Epik Domain Registrar Data Leaked for the Second Time
Table of Contents
- By Dawna M. Roberts
- Published: Oct 08, 2021
- Last Updated: Mar 18, 2022
A hacker collective known as Anonymous leaked data from a previous Epik domain registrar data breach for the second time this month. The data leak contains 300GB of what they call the “The/b/Sides'' and is larger than the initial leak.
What Happened?
Texas journalist Steven Monacelli first reported about the data leak on Twitter. According to Data Breach Today ‘The hacktivists, in a press release posted on a website unsuitable for general public viewing, say:
“You didn’t think we completely dominated Epik and merely ran off with some databases and a system folder or two, did you?. We are Anonymous. Flexing as hard as we can is how we do a barrel roll (Press Z or R twice!).”
Dot Daily, a news agency first reported about the story, said that the hacktivists attached “several bootable disk images of assorted systems'' in a 70GB torrent file along with their announcement.
Two third-party research firms, WhiskeyNeon and INIT_3 have analyzed the contents of the leak to verify the accuracy of the claim.
The public notice also exposes 59+ API keys and dozens of login credentials for Epik’s infrastructure and its Twitter, Coinbase, and PayPal accounts.
When approached for a comment, Epik declined the invitation.
The Initial Data Leak and Breach
In mid-September, Epik was the victim of a data breach exposing 15 million customers’ email addresses along with names, phone numbers, physical addresses, purchases, and passwords. Unfortunately, the breach was not a small one. Epik provides domain registrar services along with hosting and other digital products and services.
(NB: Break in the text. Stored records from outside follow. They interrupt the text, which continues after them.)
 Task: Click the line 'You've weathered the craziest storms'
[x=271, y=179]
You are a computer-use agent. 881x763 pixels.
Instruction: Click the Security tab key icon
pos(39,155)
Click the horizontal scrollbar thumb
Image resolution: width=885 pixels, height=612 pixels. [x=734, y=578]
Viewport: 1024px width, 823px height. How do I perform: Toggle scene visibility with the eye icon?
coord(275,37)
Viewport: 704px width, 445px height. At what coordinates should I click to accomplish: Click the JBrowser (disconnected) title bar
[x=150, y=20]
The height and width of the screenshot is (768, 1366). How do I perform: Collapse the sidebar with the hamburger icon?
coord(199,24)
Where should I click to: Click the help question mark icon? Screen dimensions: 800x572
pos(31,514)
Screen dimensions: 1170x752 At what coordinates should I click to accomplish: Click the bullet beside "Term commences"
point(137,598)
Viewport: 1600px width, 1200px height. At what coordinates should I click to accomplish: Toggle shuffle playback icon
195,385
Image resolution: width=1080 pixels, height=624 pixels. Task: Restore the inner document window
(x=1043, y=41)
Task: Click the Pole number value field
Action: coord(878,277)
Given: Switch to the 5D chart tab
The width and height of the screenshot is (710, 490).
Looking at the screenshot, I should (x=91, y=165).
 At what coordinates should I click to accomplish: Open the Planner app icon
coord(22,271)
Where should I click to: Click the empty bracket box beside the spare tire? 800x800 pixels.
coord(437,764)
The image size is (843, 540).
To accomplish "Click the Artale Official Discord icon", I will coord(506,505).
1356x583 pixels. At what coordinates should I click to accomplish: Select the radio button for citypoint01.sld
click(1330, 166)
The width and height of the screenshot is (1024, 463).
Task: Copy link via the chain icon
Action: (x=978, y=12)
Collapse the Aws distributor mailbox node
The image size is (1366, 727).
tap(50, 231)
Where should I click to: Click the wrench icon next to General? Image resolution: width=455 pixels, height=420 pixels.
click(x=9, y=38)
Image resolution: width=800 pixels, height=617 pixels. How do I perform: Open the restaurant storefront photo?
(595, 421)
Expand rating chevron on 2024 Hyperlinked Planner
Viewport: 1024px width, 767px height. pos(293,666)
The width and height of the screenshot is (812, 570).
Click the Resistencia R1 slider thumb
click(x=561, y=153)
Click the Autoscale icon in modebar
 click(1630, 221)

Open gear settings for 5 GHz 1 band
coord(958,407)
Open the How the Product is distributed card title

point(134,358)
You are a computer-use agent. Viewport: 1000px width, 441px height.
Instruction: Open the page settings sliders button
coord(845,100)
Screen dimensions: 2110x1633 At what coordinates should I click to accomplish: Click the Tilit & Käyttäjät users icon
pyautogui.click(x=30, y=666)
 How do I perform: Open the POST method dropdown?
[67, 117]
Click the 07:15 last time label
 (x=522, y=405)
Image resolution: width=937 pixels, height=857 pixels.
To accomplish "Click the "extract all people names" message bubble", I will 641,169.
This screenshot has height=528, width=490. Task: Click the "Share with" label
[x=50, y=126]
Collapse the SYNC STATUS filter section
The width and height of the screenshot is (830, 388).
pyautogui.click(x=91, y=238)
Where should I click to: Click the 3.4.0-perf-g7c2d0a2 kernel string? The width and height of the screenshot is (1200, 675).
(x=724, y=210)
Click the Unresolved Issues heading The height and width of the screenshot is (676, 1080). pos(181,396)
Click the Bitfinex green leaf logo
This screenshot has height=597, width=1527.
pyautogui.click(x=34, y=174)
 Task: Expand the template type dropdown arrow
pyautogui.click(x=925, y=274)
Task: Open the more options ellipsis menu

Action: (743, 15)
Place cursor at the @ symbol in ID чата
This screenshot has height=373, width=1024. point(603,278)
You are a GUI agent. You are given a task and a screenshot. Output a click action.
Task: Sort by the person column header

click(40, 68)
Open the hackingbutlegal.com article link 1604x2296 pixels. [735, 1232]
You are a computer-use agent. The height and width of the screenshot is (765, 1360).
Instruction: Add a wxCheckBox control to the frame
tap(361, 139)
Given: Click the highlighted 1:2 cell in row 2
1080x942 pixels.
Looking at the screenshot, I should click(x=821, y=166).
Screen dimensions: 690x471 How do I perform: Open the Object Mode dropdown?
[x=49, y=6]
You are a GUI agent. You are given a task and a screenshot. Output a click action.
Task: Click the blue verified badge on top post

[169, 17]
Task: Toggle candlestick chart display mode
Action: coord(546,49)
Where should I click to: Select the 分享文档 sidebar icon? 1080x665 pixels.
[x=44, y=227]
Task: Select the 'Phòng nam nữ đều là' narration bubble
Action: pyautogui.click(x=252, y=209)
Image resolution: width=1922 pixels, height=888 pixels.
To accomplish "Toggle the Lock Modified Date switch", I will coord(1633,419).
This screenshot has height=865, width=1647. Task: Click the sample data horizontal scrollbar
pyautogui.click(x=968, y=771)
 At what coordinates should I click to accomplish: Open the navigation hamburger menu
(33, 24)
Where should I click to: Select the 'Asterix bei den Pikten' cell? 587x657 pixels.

On September 13, Monacelli first announced the initial data leak from Anonymous as part of their “#OperationJane” or “Operation Epik Fail” efforts.
Data Breach Today adds,
“According to free breach notification service Have I Been Pwned, which received a set of the exposed data, the leak compromised over 180 GB of data, including 15 million email addresses and corresponding personal details of not just Epik’s own customers and systems, but also details of millions of other individuals and organizations who had their information scraped via “Whois” queries from domain name registrars.”
How Did Epik Respond?
Epik initially revealed that they were unaware of the data breach until Rob Monster, the company’s CEO, hosted a Q&A session for four hours on September 16 to answer questions about it. He explained that it had probably come from a backup that threat actors had “intercepted.”
Epik notified the state of Maine that 110,000 customers were affected by the data breach. “Financial account and credit card data of these individuals, in combination with the security code, access code, password or PIN, transaction history, and domain ownership associated with their account, had also been exposed, it showed.”
Interestingly, security researcher, Corben Leo had notified Epik back in January about a security vulnerability. However, the company chose not to act. When asked about it, Monster said he thought the email was spam, so he ignored it.
Epik sent its customers a breach notification. The company divulged that they are working with multiple threat research vendors to investigate the issue and remediate the threat to prevent further intrusions. Epik is also offering customers two years of credit monitoring services and maintaining communication with “relevant authorities and other stakeholders.”
As validation of this, Epik responded,
“At this time, we have secured access to our domain-side services and applied additional security measures to help protect services and users going forward.”
Customers can visit Troy Hunt’s website Have I Been Pwned to check to see if their email address and corresponding information are part of this data breach.